2.2. Isolation and synthesis of SjLys-C gene

The intestines of the sea cucumber S. japonicus were frozen with liquid nitrogen and the contents were homogenized. The total RNA was isolated following the instruction of RNAiso™ Plus (TaKaRa, China). A pair of primers were designed to amplify the SjLys-C gene from nucleotide bases 208-438 of the SjLys gene (GenBank accession no. EF036468) using the template of the S. japonicus cDNA. The forward primer HS-C-1 (5'-GAATGCCATGGTGATGGGAGGTAGTCT-3') and the reversed primer HS-C-2 (5'-GTGGAATTCTGTTCAGTTGTTGCTCATGTC-3') introduced an Nco I site and an EcoR I site (both indicated by an underline), respectively. The SjLys-C gene was synthesized by reverse transcription and PCR amplification in a single step reaction. Total volume reaction of 50 μL was done in triplicates and contained 5 μL of 10× One Step RNA PCR Buffer, 10 μL of MgCl2 (25 mM), 5 μL of dNTP Mixture (10 mM), 1 μL of RNase Inhibitor (40 U/μL), 1 μL of AMV RNase XL (5 U/μL), 1 μL of total RNA (1 μg/μL), 1 μL of AMV-Optimized Taq (5 U/μL), 1 μL of HS-C-1 (20 μM), 1 μL of HS-C-2 (20 μM) and 24 μL of RNase free dH2O. The thermocycle conditions were used as follows: reverse transcription at 50°C for 30 min, then initial denaturation at 94°C for 2 min followed by 35 cycles of amplification (94°C for 30 s, 58°C for 30 s, 72°C for 1 min), and an overextension step of 72°C for 10 min. The amplification products were analyzed by electrophoresis on 1.5% agarose gel. The expected PCR product was then cloned into pMD18-T vector to give pMD18-T-SjLys-C and the sequence of the DNA insert was confirmed by DNA sequencing.

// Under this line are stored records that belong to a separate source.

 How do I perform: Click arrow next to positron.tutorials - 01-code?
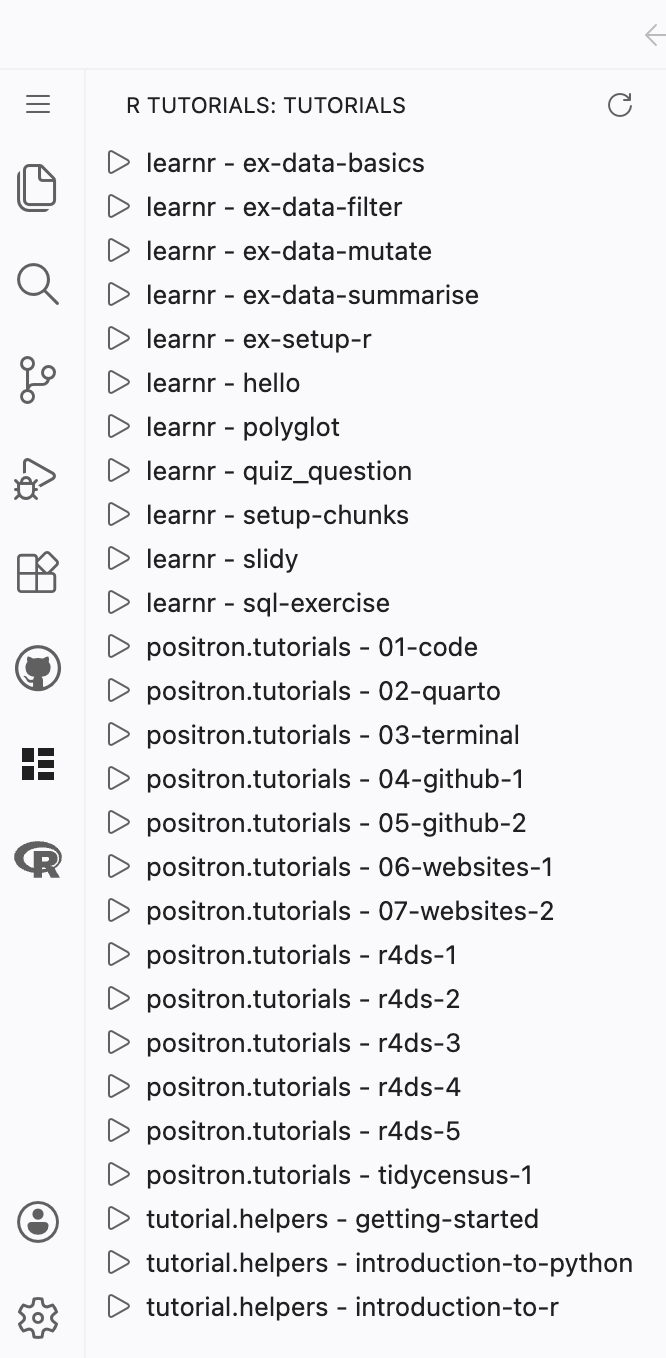(119, 647)
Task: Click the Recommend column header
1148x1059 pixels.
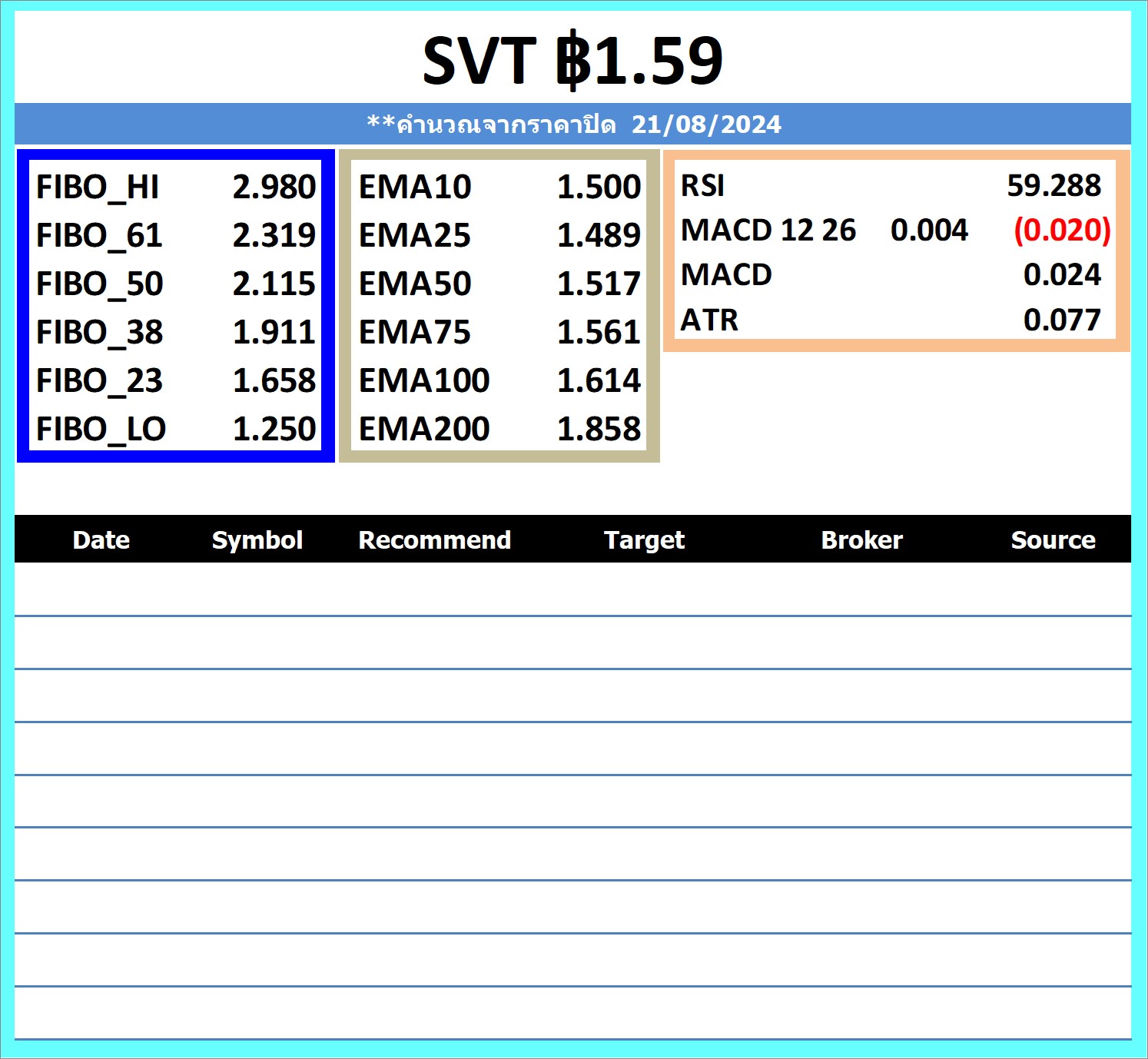Action: pos(434,539)
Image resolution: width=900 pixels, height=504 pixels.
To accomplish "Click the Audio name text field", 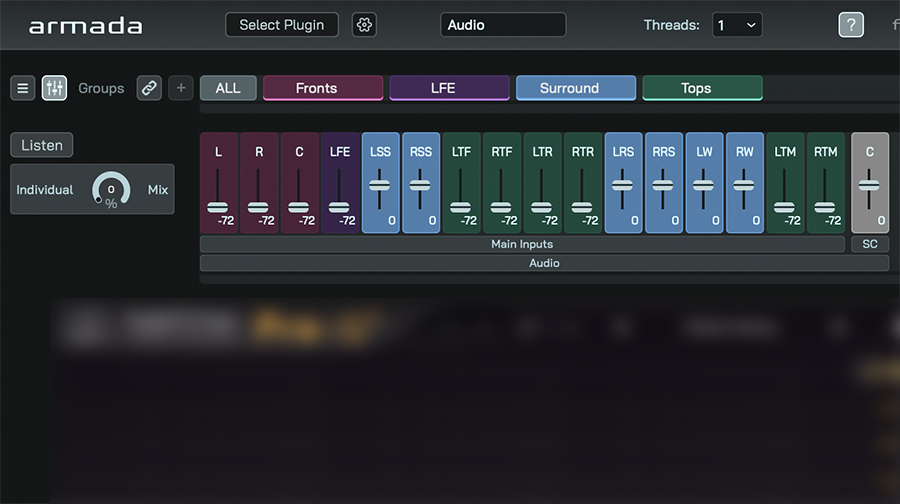I will (x=503, y=25).
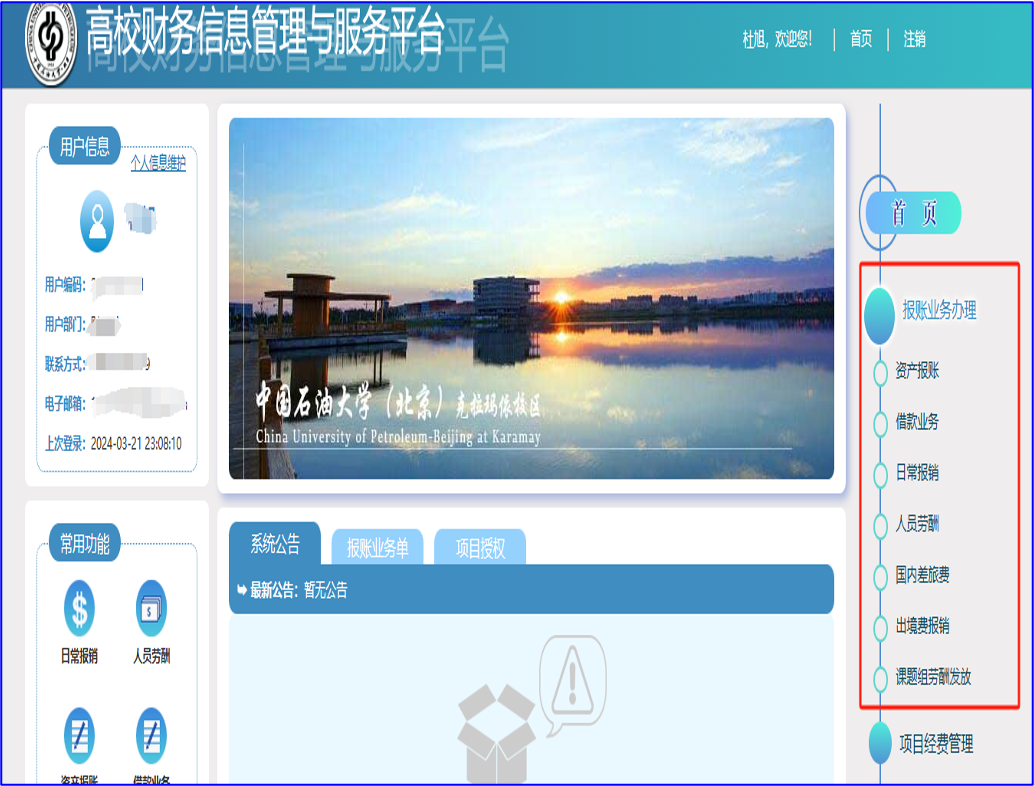The width and height of the screenshot is (1034, 786).
Task: Switch to the 报账业务单 tab
Action: click(x=377, y=548)
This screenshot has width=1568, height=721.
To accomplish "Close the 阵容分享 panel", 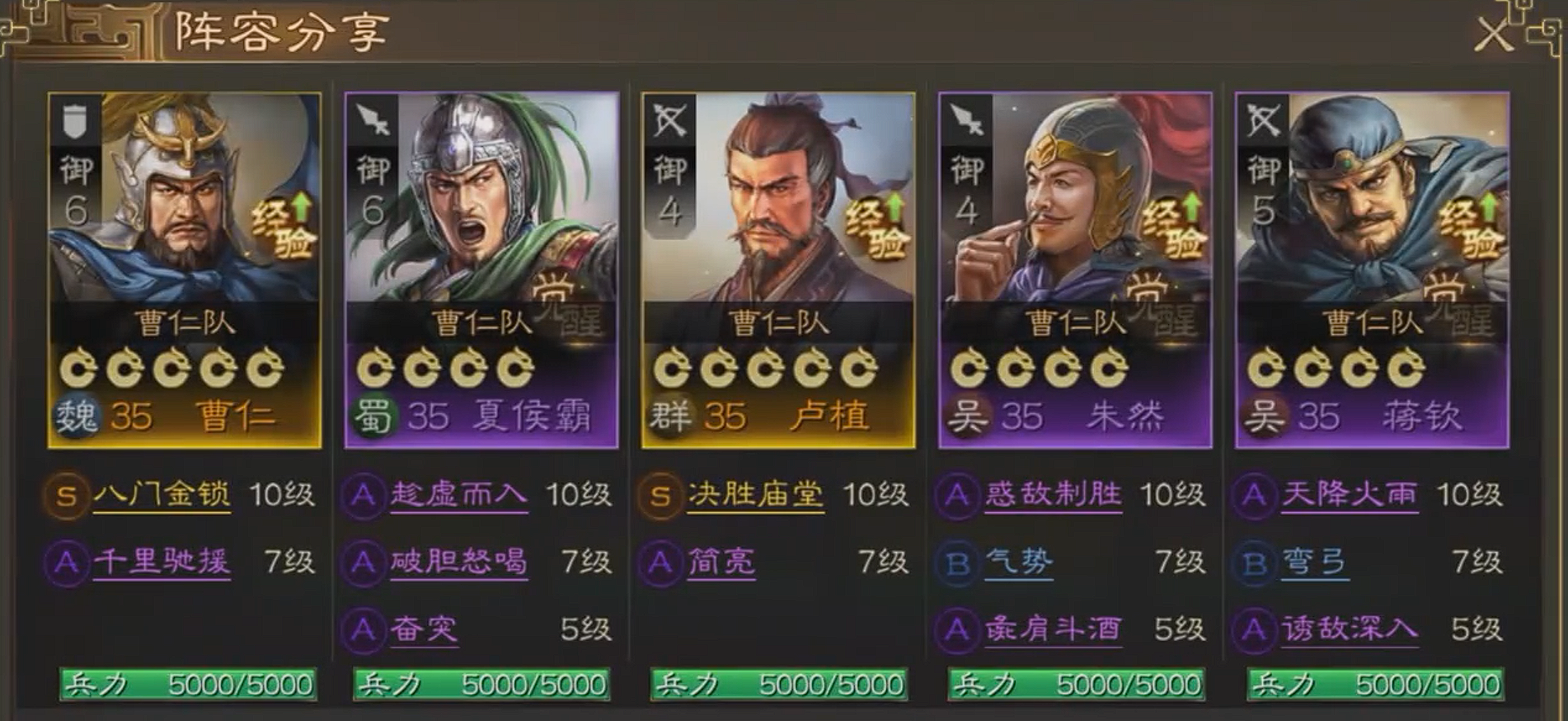I will click(x=1494, y=35).
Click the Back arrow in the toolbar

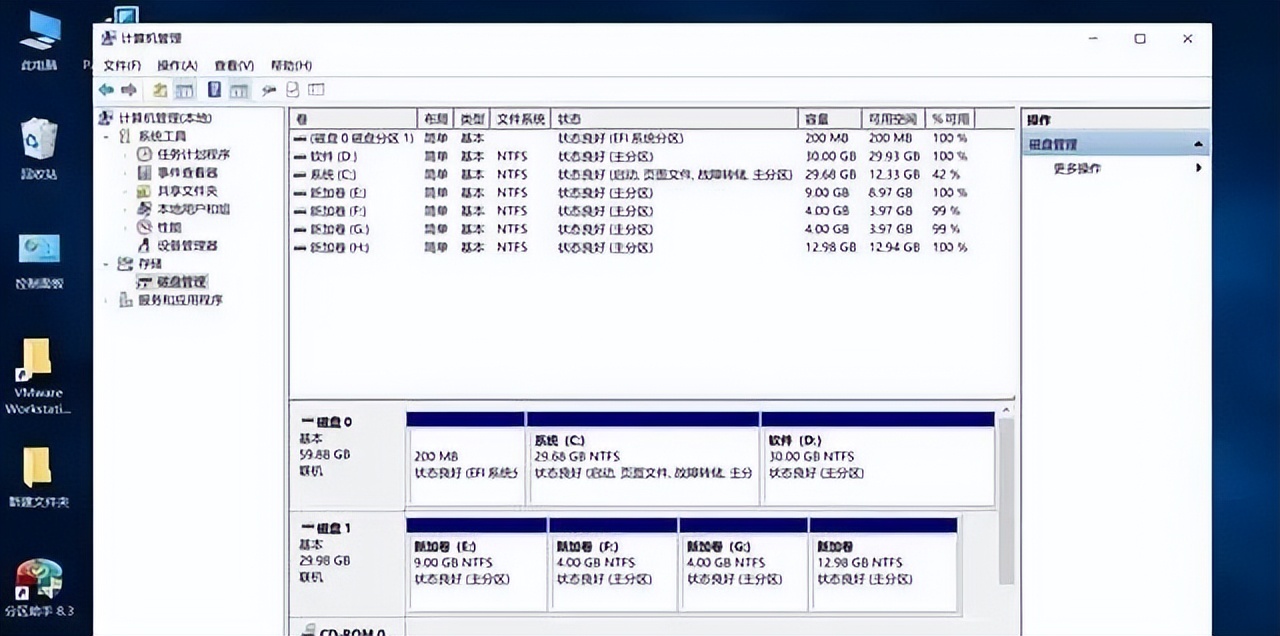106,90
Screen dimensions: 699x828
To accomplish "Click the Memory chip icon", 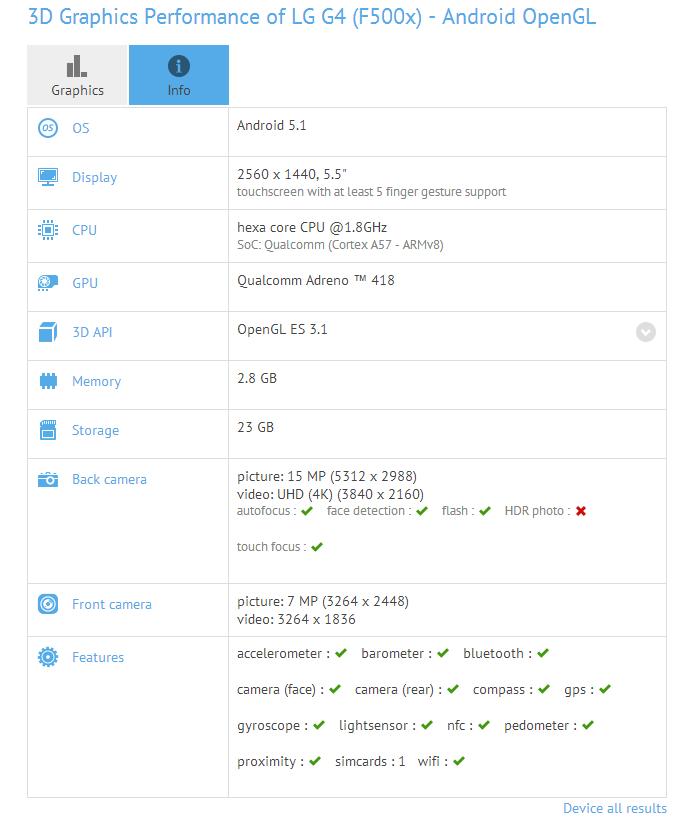I will tap(48, 381).
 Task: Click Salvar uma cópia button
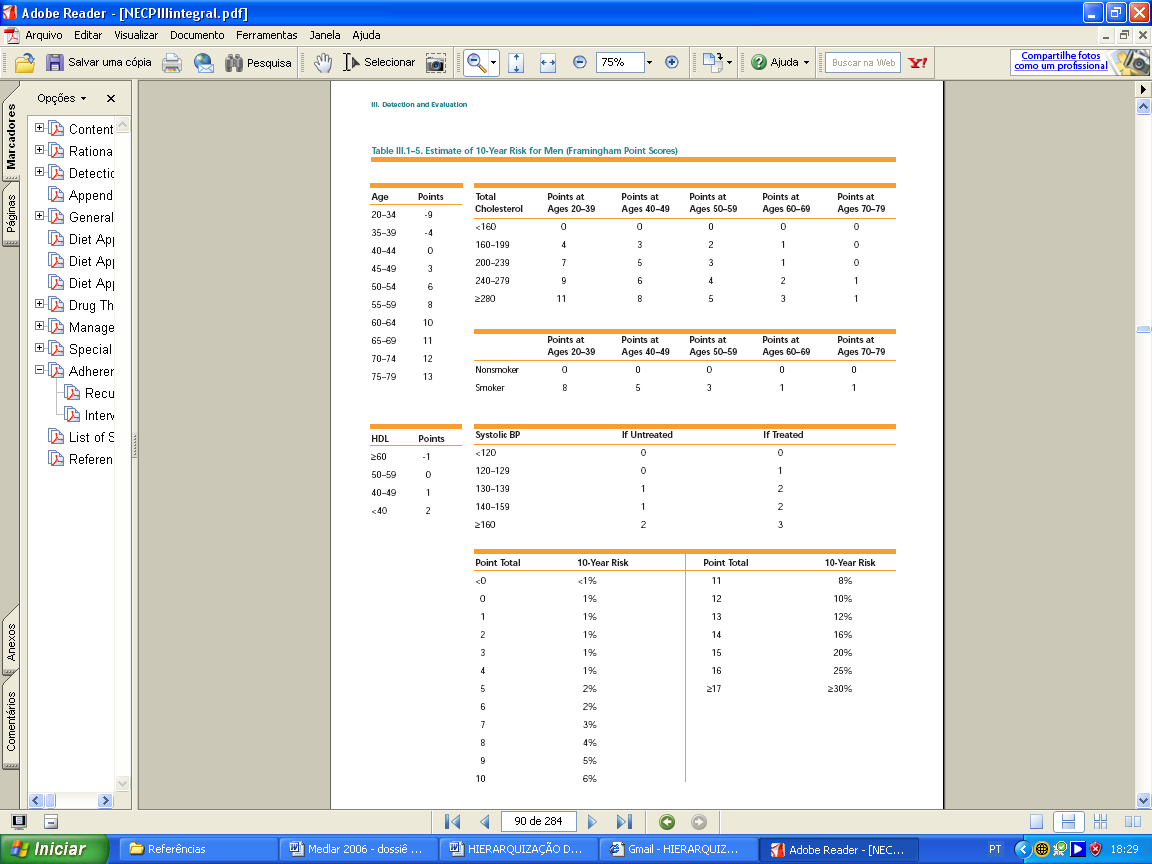[99, 62]
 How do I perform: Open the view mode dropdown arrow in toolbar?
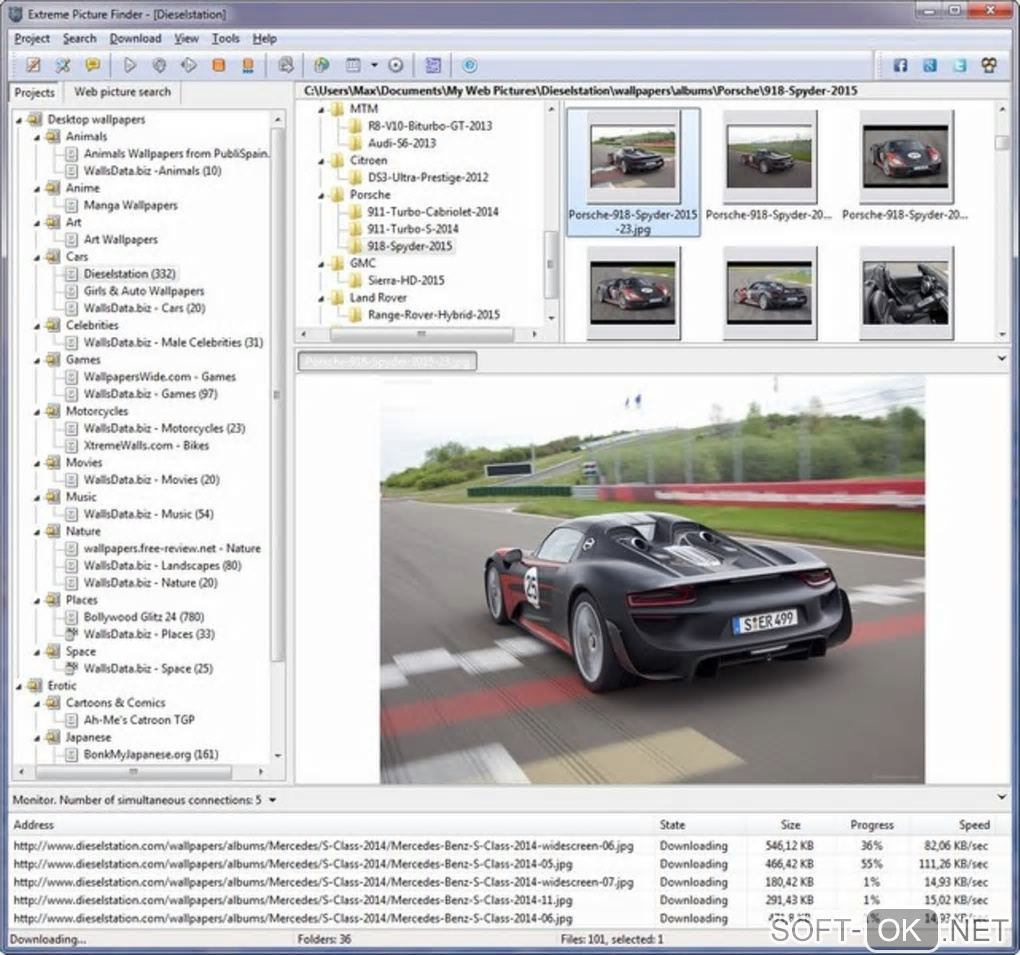click(x=374, y=66)
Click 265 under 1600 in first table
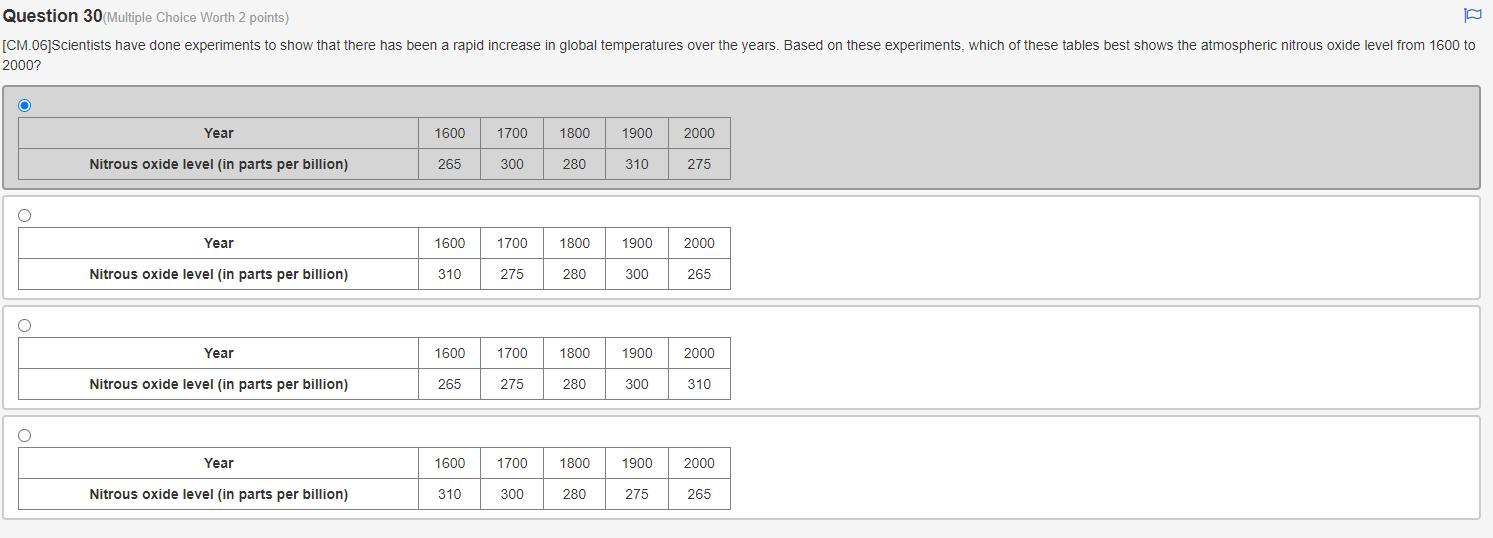1493x538 pixels. (x=450, y=164)
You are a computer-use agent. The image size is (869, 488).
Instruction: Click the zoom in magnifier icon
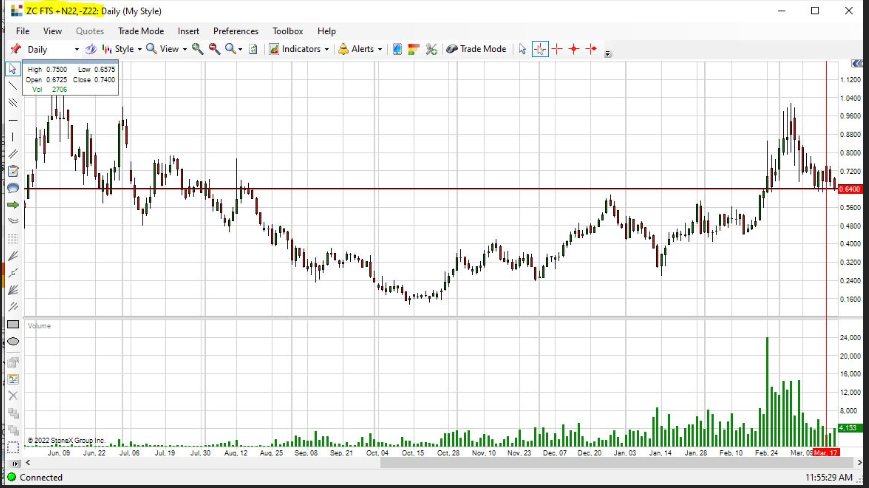(x=198, y=49)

2.3. Recombinant plasmid construction

The expression vector pET-32a(+) and the recombinant plasmid pMD18-T-SjLys were digested with Nco I and EcoR I, and ligated at 16°C overnight. The ligation products were used to transform E. coli DH5α by the heat shock method. Positive clones selected on the LB agar plate containing 100 μg/mL ampicillin (Amp) and 34 μg/mL chloramphenicol (Cam) were screened by PCR. Plasmid DNA from positive clones  was purified and subjected to DNA sequencing to confirm the presence of in-frame insertion. The construct pET-32a(+)-SjLys-C was used to transform the expression strain E. coli Rosetta(DE3)pLysS for recombinant protein synthesis.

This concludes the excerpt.